TORONTO — A funny thing happened on the way home from the festival. Instead of drawing up a list of definitive Oscars favorites, much of Hollywood boarded planes in puzzlement leaving Toronto International Film Festival, with the 2018 Oscar race as cloudy as ever.

What happened? “Usually the festivals anoint two or three unanimous front-runners,” like last year’s Moonlight and La La Land, says Dave Karger, special correspondent for film site IMDb.com. With critics disagreeing over many of the season’s biggest films, “that didn’t happen this year.” Let’s take a look at what we know for sure.

The best picture race is (still) wide open

After Guillermo del Toro’s The Shape of Water (a dark fairy tale about a voiceless janitor who cares for a scary sea creature) won the Venice International Film Festival’s top Golden Lion prize, we knew it was a hit, and the magical tale held steady in Toronto, where audiences swooned, too.

But critics were divided on Alexander Payne’s Downsizing (which miniaturizes humans like Matt Damon) and George Clooney’s Suburbicon hit a critical wall. “Clooney’s movie just opened and closed in terms of awards,” says Pete Hammond, awards columnist for Deadline.com.

And Sunday brought a surprise twist: Three Billboards Outside Ebbing, Missouri, a film about a grieving mother (Frances McDormand) who defiantly takes a stand against the police after her daughter’s murder, took the coveted People’s Choice Award, the festival’s top prize.

 ‘Lady Bird’ flew into contention 

Emotional fare resonated at the fest, including Breathe, Andrew Garfield’s true tale about an adventurous English man who is struck down by polio, along with continued praise for Armie Hammer’s gay love storyCall Me By Your Name, unveiled at Sundance back in January. Greta Gerwig turned heads with coming-of-age tale Lady Bird, her solo directorial debut. The moving portrait of a mother-daughter relationship “has the momentum to build and build as people see it,” says Hammond. “If I had to bet on anything, I’d bet on that movie getting in” the best picture race.
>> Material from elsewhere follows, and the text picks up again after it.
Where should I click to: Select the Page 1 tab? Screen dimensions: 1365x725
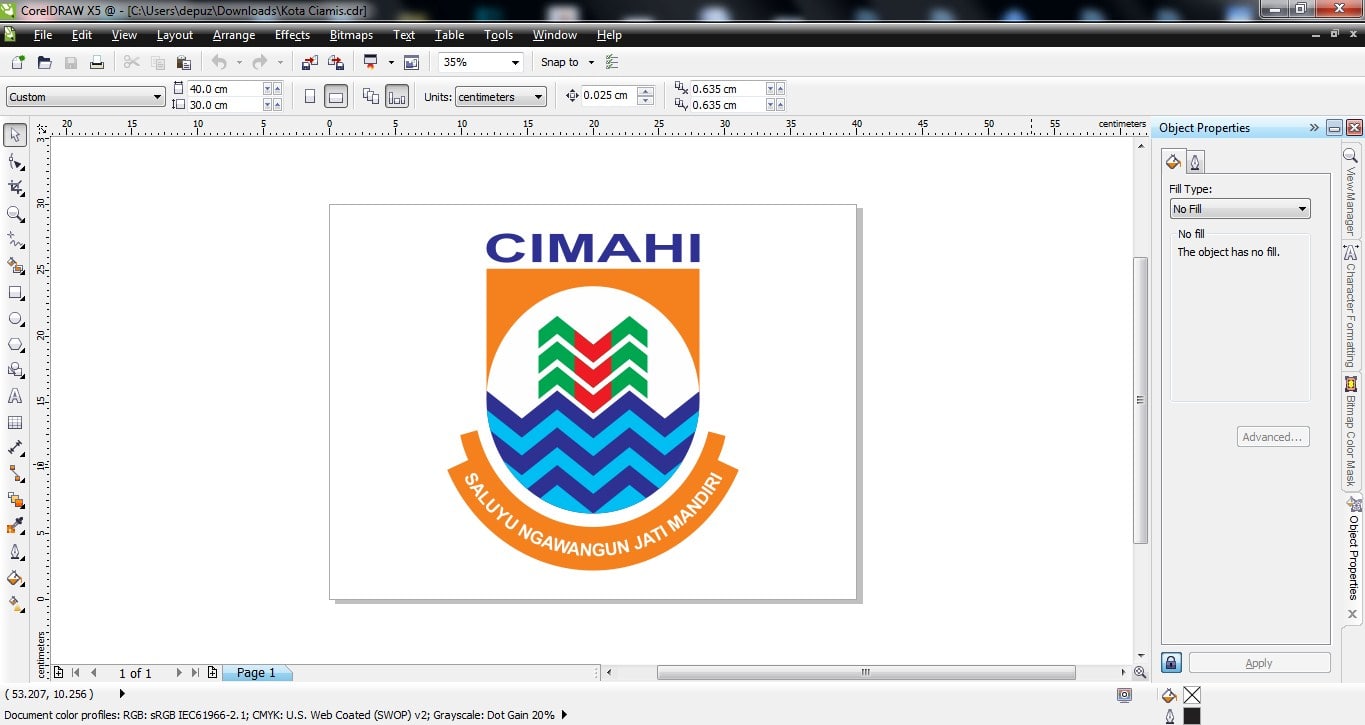point(256,673)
Best actress has never been more crowded

This year held a dizzying collection of strong performances by women in lead roles. “Toronto turned the Oscar best-actress race into a crowded diva smackdown,” says Tom O’Neil, founder of awards prognostication site GoldDerby.com.

Those whose campaigns were kickstarted include Jessica Chastain (Molly’s Game), Emma Stone (Battle of the Sexes), Judi Dench (Victoria & Abdul), Saoirse Ronan (Lady Bird), Sally Hawkins (The Shape of Water), McDormand (Three Billboards Outside Ebbing, Missouri) and Annette Bening (Film Stars Don’t Die in Liverpool).
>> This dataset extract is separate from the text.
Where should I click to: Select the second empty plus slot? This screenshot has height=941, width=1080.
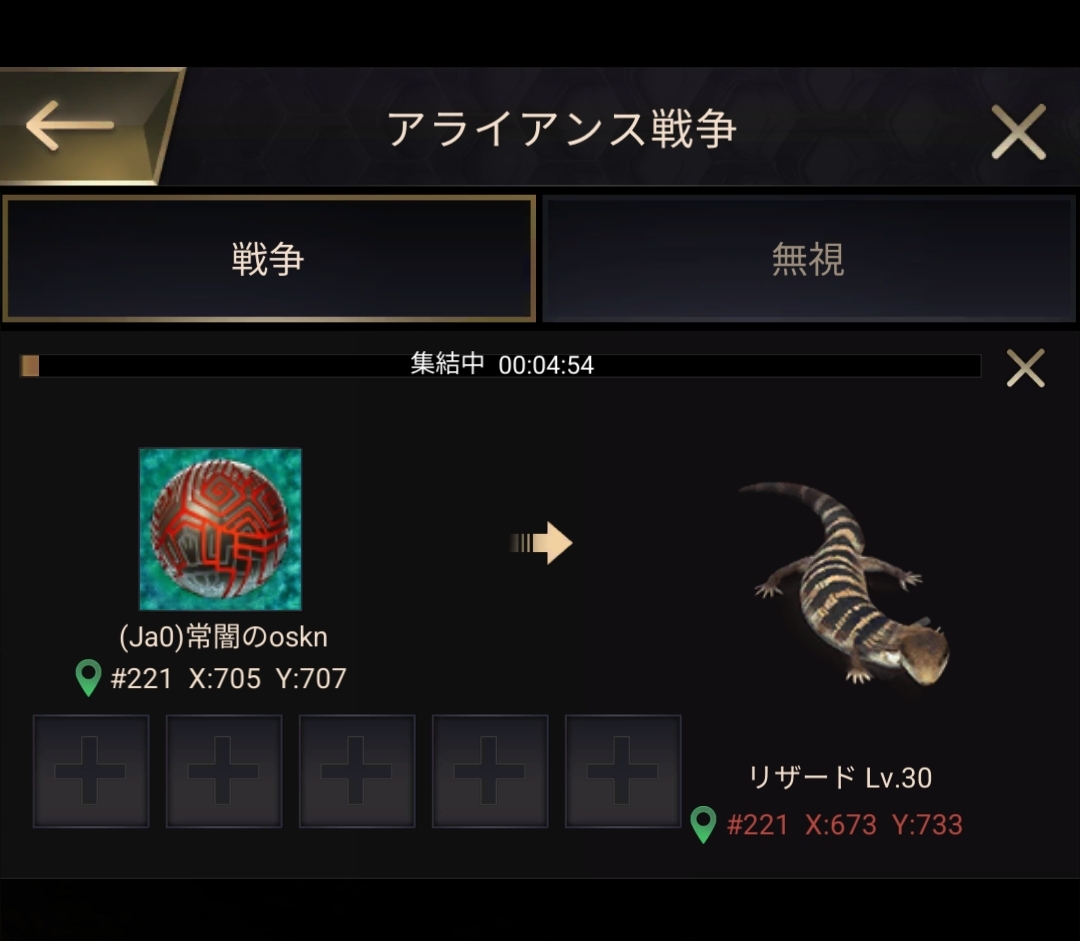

Could an ice queen skate in? Margot Robbie’s acid-tongued Tonya Harding mockumentaryI, Tonya, left the festival with a hot distribution deal and an expected fall release date. Robbie “either will sneak (into the best-actress race) or, at the very least she has really upped her credibility with this performance,” Karger says.
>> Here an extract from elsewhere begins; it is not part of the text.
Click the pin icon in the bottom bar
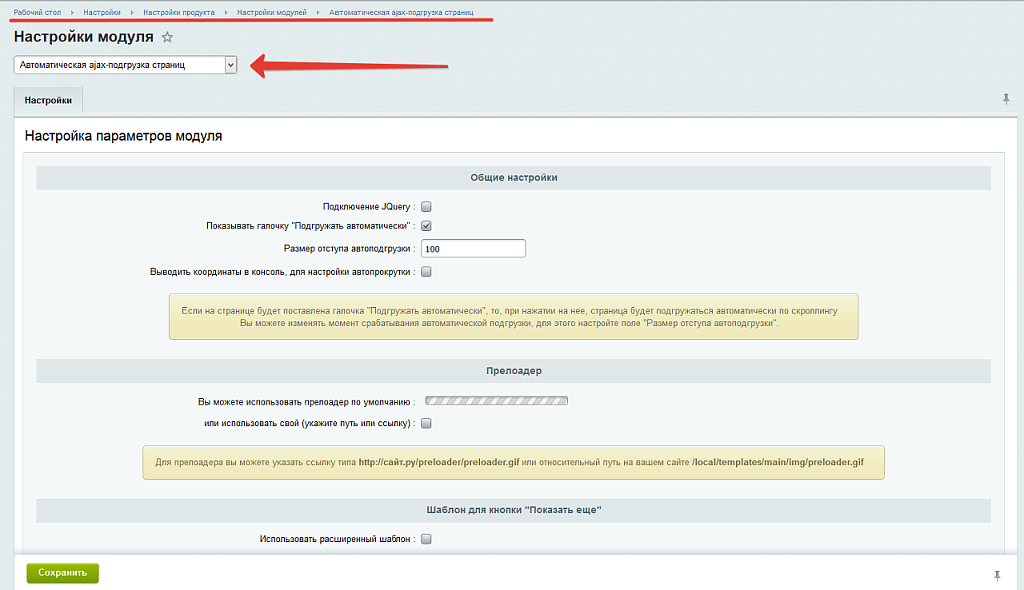(x=997, y=575)

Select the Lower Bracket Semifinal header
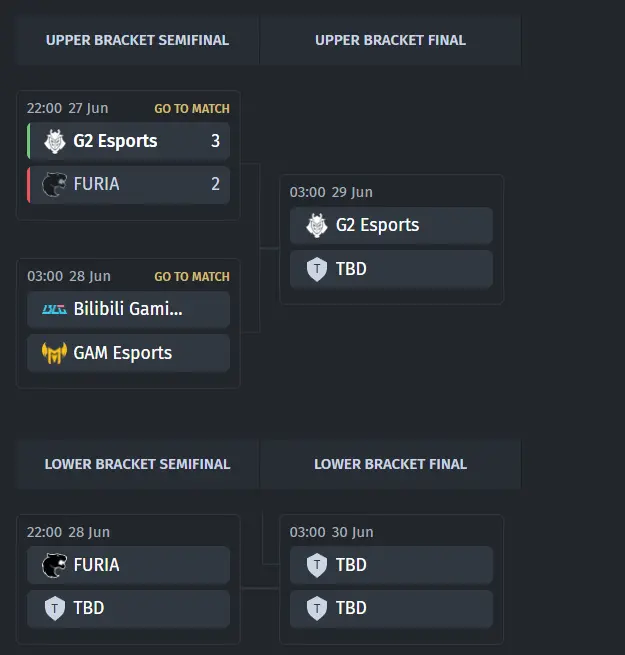(137, 464)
Will it be Gary Oldman vs. Andrew Garfield for best actor?

The good news is critics were impressed by Gary Oldman’s hand-wringing Winston Churchill in Darkest Hour; the bad is that the film itself failed to generate much excitement. Damon earned high marks for his shrunken Everyman in Downsizing, though the movie took heat for being too “message-y” about global warming. And Garfield had an entire theaters passing tissues thanks to his stunning performance in Breathe, playing a man who maintains his joie de vivre despite coping with paralysis.

 Don’t count out ‘Dunkirk,’ Meryl Streep or even … ‘Wonder Woman’?

What happens now? “Most Oscar prognosticators are looking at the movies coming out at the end of the year, as opposed to the ones that just played,” says Karger, with an eye to Steven Spielberg’s Pentagon Papers drama starring Meryl Streep, The Post, and Paul Thomas Anderson’s as yet untitled high-fashion drama starring Daniel Day-Lewis. By all accounts, Christopher Nolan’s World War II epic, Dunkirk, remains a sure bet in the best-picture race, and there is a silver lining: “All of this bodes well for a handful of earlier 2017 releases like Get Out,” says Karger. “Even Wonder Woman could now benefit.”